Forum Moderators: coopster

Message Too Old, No Replies

Howto adjust filter settings

         

timmy01

5:03 am on Nov 11, 2010 (gmt 0)

10+ Year Member



hi!
I am trying to filter a load of old static html pages of mine
back into the database.
The script i am using now can only filter 1 tag of each record.
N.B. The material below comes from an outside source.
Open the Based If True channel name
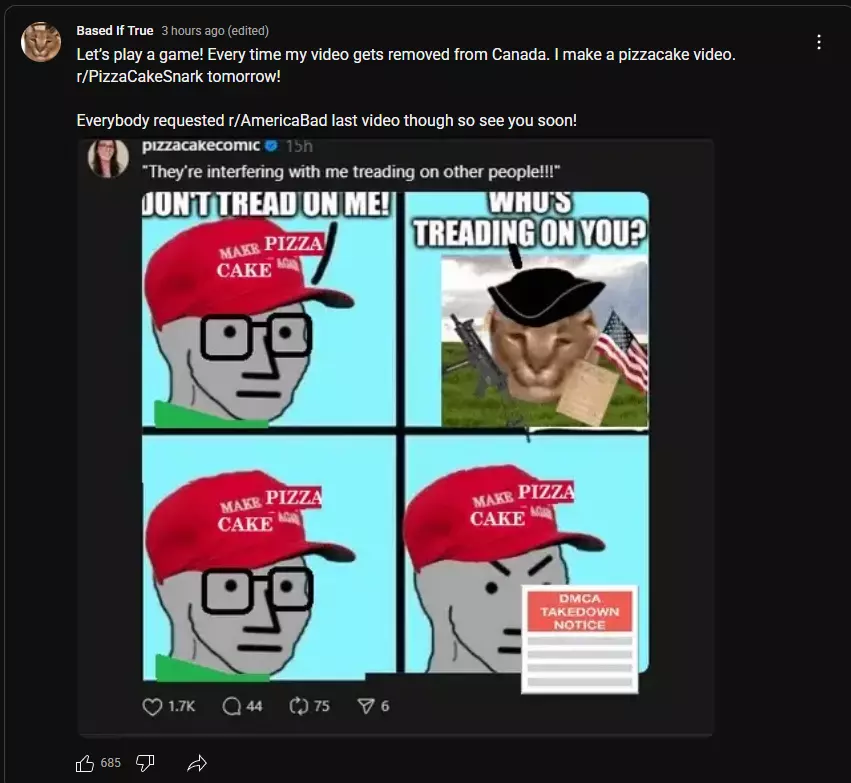Screen dimensions: 851x783 pyautogui.click(x=115, y=31)
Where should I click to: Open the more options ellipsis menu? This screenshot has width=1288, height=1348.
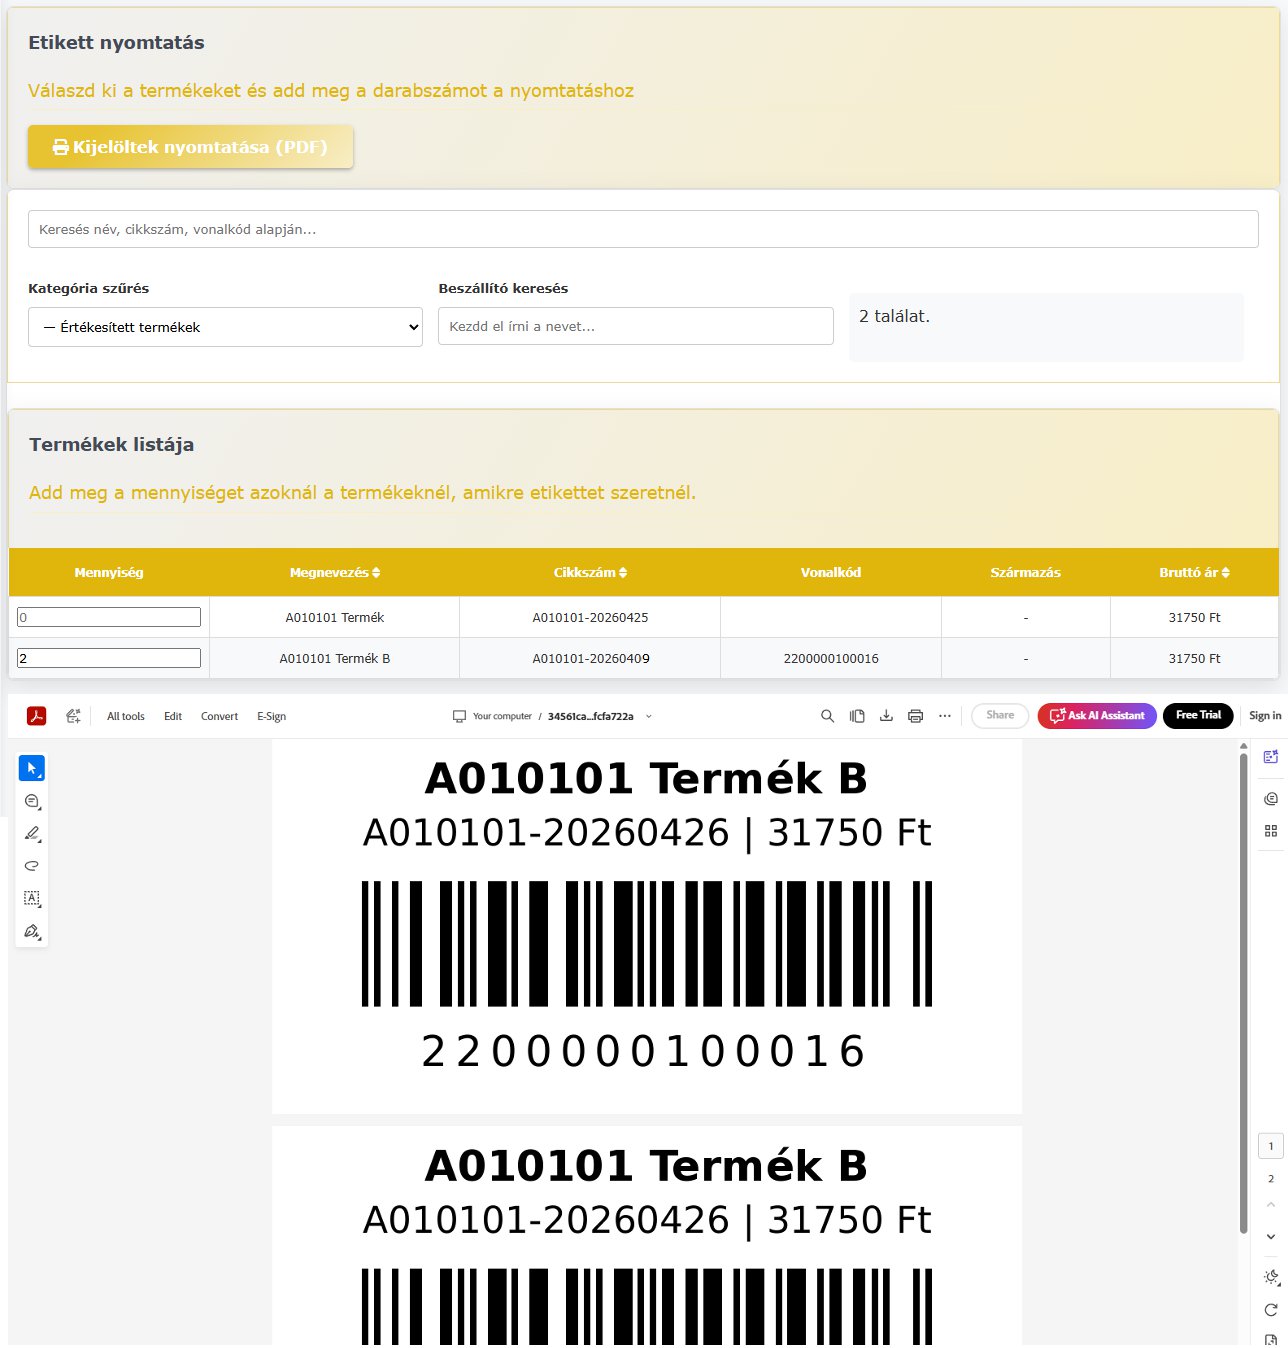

Suppose: page holds 10 records, every record has got 1 tag <b></b>
Simultaneously i want to filter also all thats within the tag <i></i>

Obviously i have to start with adding some extra variables:
$config['start_tagB'] ="<i>";
$config['end_tagB'] ="</i>";

but how to implement this with in the function

<?php

$config['url'] = "http://www.sample.com"; // my domain
$config['start_tag'] = "<b>"; // start
$config['end_tag'] = "</b>"; // end

class grabber
{
var $error = '';
var $html = '';

function grabhtml( $url, $start, $end )
{
$file = file_get_contents( $url );

if( $file )
{
if( preg_match_all( "#$start(.*?)$end#s", $file, $match ) )
{
$this->html = $match;
}
else
{
$this->error = "Tags cannot be found.";
}
}
else
{
$this->error = "Site cannot be found!";
}
}

function strip( $html, $show, $start, $end )
{
if( !$show )
{
$html = str_replace( $start, "", $html );
$html = str_replace( $end, "", $html );

return $html;
}
else
{
return $html;
}
}
}

$grab = new grabber;
$grab->grabhtml( $config['url'], $config['start_tag'], $config['end_tag'] );

echo $grab->error;

foreach( $grab->html[0] as $html )
{
echo htmlspecialchars( $grab->strip( $html, $config['show_tags'], $config['start_tag'], $config['end_tag'] ) ) . "<br>";
}

?>


hope you can help out
as it will safe me lots of time

coopster

8:15 pm on Nov 25, 2010 (gmt 0)

WebmasterWorld Administrator 10+ Year Member



You could pass an array of elements that you want stripped and use a regular expression to remove all possible values. Something along the lines of
$pattern = '/<\/?(b|i)>/';

Of course, you would build the pattern tag values dynamically, but that should get your mind started in the right direction.